Hedef eğer lig ise bu kaliteli ve “pembe” kramponlar Galatasaray’ı hep potada tutabilir, ama hedef Avrupa ise bu orta sahayla geçen seneki Leverkusen bozgununu tekrar yaşamamak için dua etmekten başka çare yok gibi görünüyor.

Tesadüf’en bir not...

Aziz Yıldırım geçen sene “Tekrar edilmeyen ve aşılamayan başarılar tesadüfen kazanılmıştır ve hafızalarda hoş bir anı olarak kalmaktan ileriye gidemezler” demişti. Açıkça belirtmese de Galatasaray’ın kazandığı UEFA Kupası’nı hedef aldığı anlaşılıyordu. Şimdi bu “tesadüf” sözünü Galatasaray taraftarı Fenerbahçe’nin geçen sene kazandığı başarı için dile getiriyor.

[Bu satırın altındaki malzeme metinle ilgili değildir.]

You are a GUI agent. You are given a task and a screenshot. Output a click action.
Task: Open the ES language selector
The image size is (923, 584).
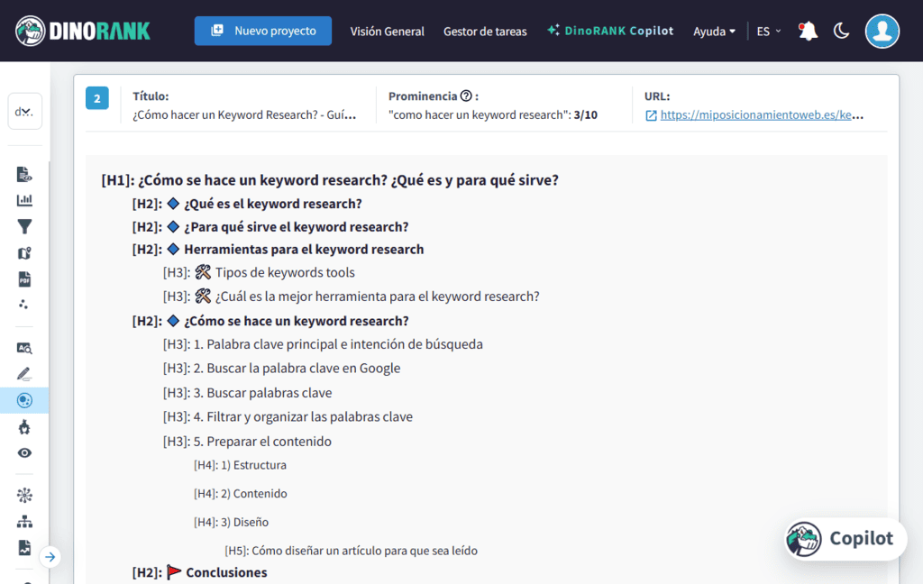click(769, 32)
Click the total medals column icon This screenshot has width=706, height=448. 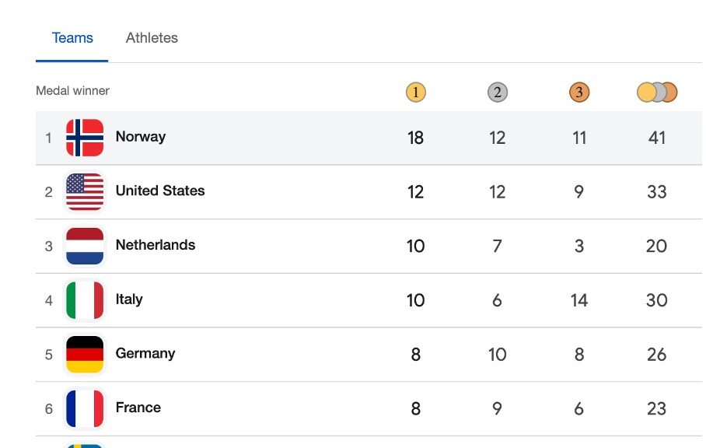[657, 93]
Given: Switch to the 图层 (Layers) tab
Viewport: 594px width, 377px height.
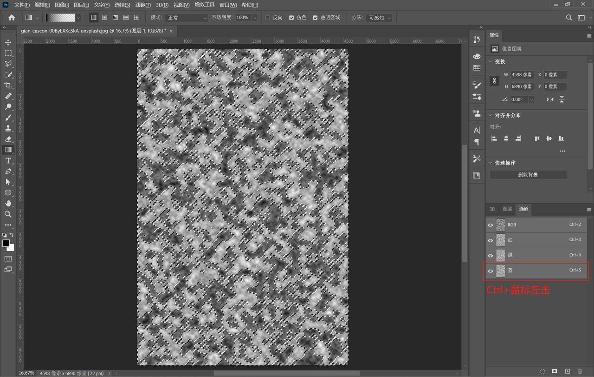Looking at the screenshot, I should (507, 209).
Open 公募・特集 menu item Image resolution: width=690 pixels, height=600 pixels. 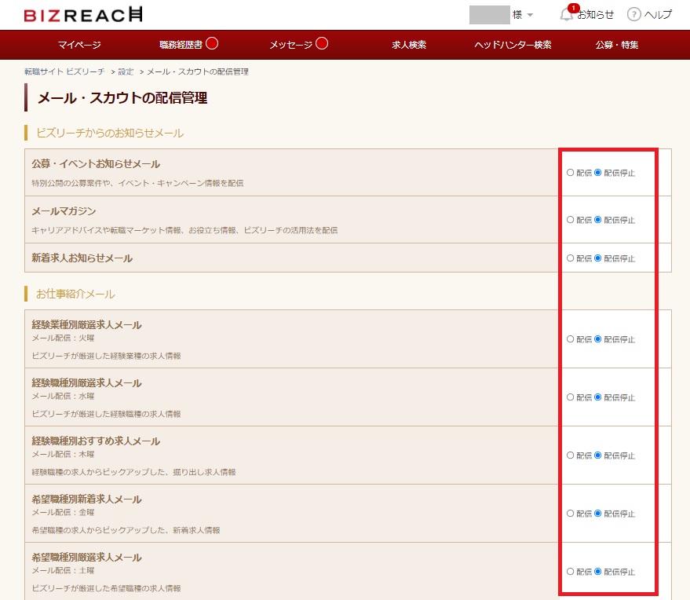click(x=617, y=45)
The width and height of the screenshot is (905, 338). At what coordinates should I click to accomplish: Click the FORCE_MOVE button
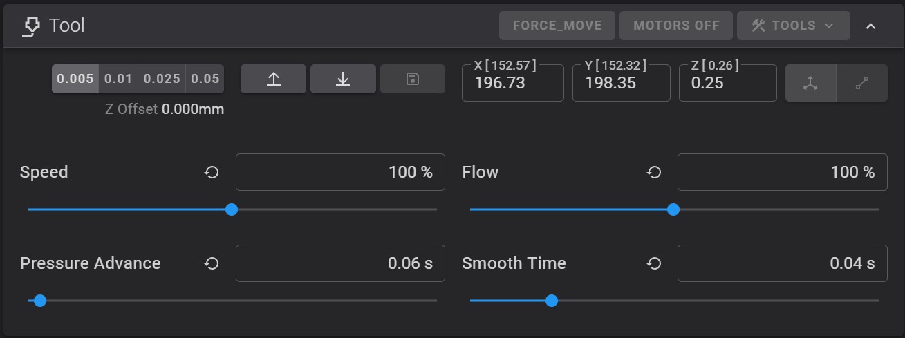557,26
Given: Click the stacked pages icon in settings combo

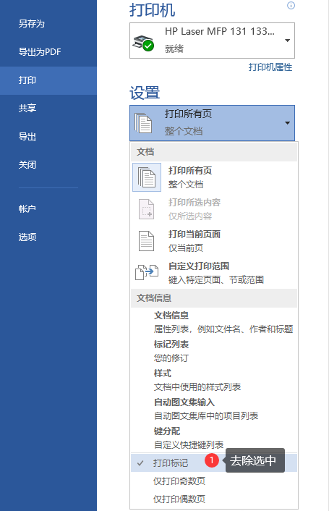Looking at the screenshot, I should click(x=143, y=123).
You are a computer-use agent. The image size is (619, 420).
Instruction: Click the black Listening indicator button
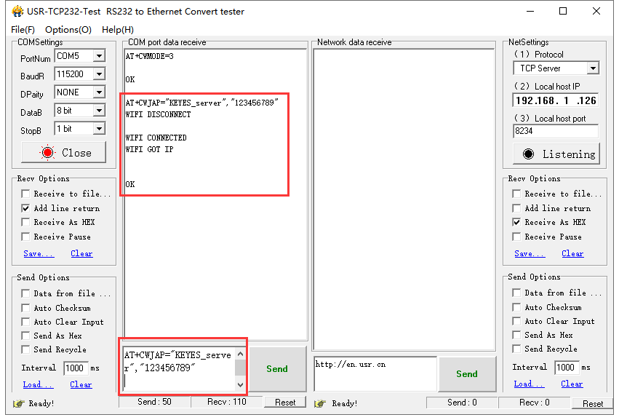coord(556,154)
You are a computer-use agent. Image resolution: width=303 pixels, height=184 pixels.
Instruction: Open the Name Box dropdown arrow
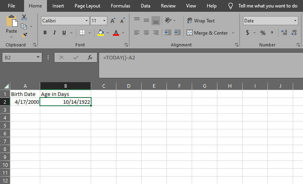(38, 57)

2000 yılında yapılan yatırımlar, harcanan mesailer, yönetimin, hocaların, futbolcuların emekleri, “ezeli rekabet” adına “tesadüf” olarak nitelenince, Fenerbahçe’nin geçen sezon elde ettiği “haklı” başarı da, 2 puanlık maceranın ardından hafızalarda malesef “hoş bir anı” olmaktan ileri gidemiyor.

İki ekip birbirinin başarılarını küçümsedikçe kendi başarılarını da beş paralık ediyor...

Güçlü Berk

7 Aralık 2008 Pazar

07.12.2008 Ankara’da Halı Sahada

Bu sene Ankara Ulus’ta ki “halı sahada” oynayan takımlardan kendini ilk toplayabilen kulüp Ankaragücü’ydü. Sahaya “suni çim, yapay çim” gibi teknik bir isim vermek istemedim çünkü saha bildiğimiz “halı saha”.

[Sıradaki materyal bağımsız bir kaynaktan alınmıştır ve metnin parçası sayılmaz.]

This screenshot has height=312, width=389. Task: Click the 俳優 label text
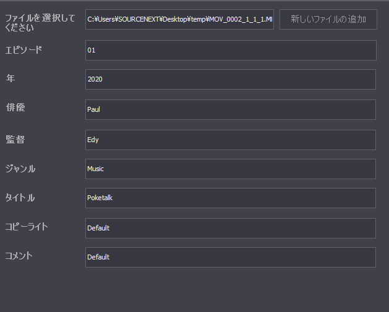15,108
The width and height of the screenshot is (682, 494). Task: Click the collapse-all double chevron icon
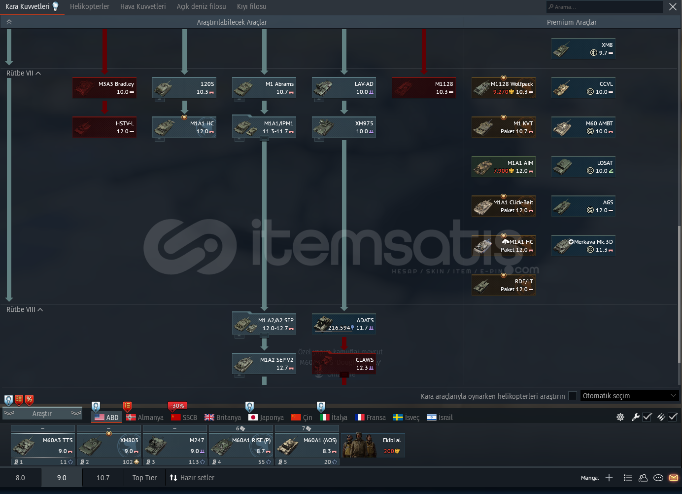(9, 22)
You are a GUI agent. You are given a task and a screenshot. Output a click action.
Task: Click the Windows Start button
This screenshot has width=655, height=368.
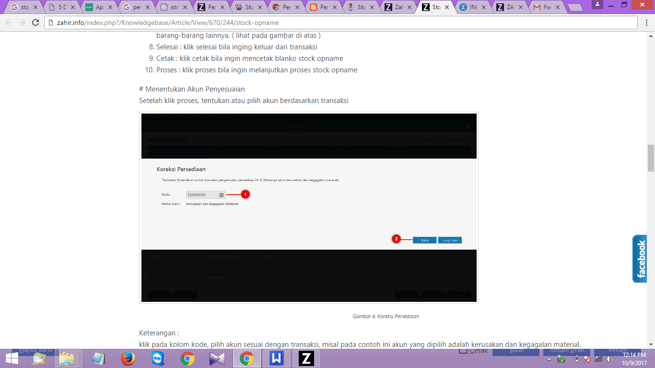tap(12, 358)
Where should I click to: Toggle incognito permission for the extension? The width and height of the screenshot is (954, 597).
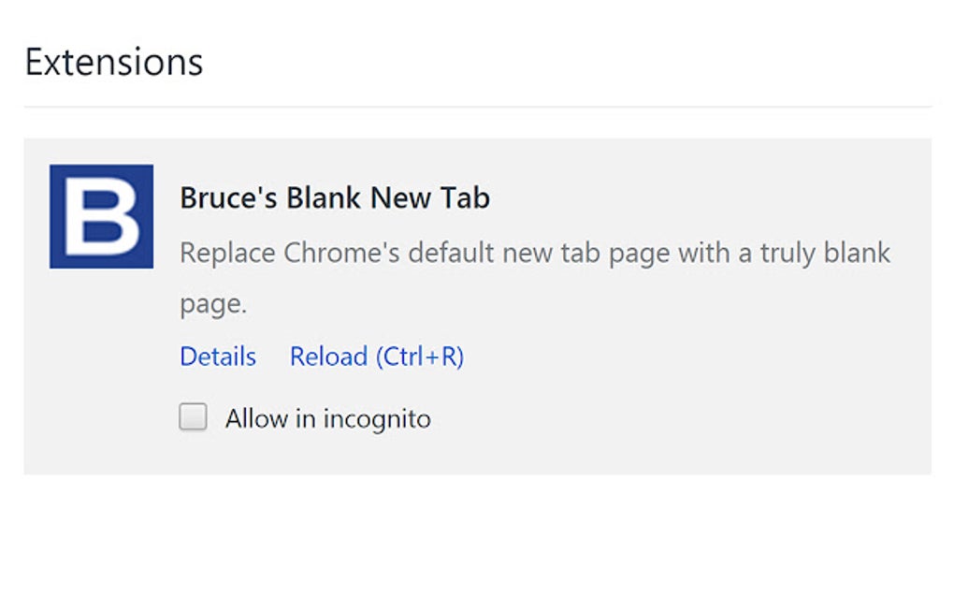[x=193, y=417]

Ankaragücü’nde Cemal Aydın ve taraftar arasındaki enteresan rekabet sezon başında takımı ciddi anlamda etkilemişti. Cemal Aydın’ın Ünal Karaman hamlesi hem takımı toparladı hem tribüne karşı mesaj oldu.

Kimi yorumcular bu “taraftar ayaklanmasında” başrolü takımları birleştirmek isteyen Melih Gökçek’in oynadığı fikrinde birleşse de, bu konu kesinlik kazanmadan bir şey söylemek yanlış olur. Ancak seneye 100. yılını kutlayacak bir kulübün taraftarının kendi başkanına bu kadar küfür etmesi hiç hoş olmuyor.

Suat Arslanboğa maç başlamadan De Sanctis’in boynundan görünen 4 cm beyaza takıldı. Formayla ayrı renk diyorsan, eldivenlerde hatta göğüs reklamında daha çok beyaz vardı. Yok “oyuncuların formasıyla karıştırırım” diyorsan, Serkan Kırıntılı’yı da hem şort hem kazak değiştirmeye göndermen gerekmez mi?

Bu tip otorite şovları kendilerini zor durumda bırakıyor farkında değiller. İkinci yarıya De Sanctis’in aynı içlikle çıktığını farkedemedi mi bilmiyorum...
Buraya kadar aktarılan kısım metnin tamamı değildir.